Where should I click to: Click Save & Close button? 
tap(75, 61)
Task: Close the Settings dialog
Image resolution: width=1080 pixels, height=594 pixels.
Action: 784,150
━━━━━━━━━━━━━━━━
*Set problem*
Pull out every line above that contains the string "Close", matching case exactly, and copy each one.

*Result*
Where should I click to: Click Save & Close button? 
Task: Close the Settings dialog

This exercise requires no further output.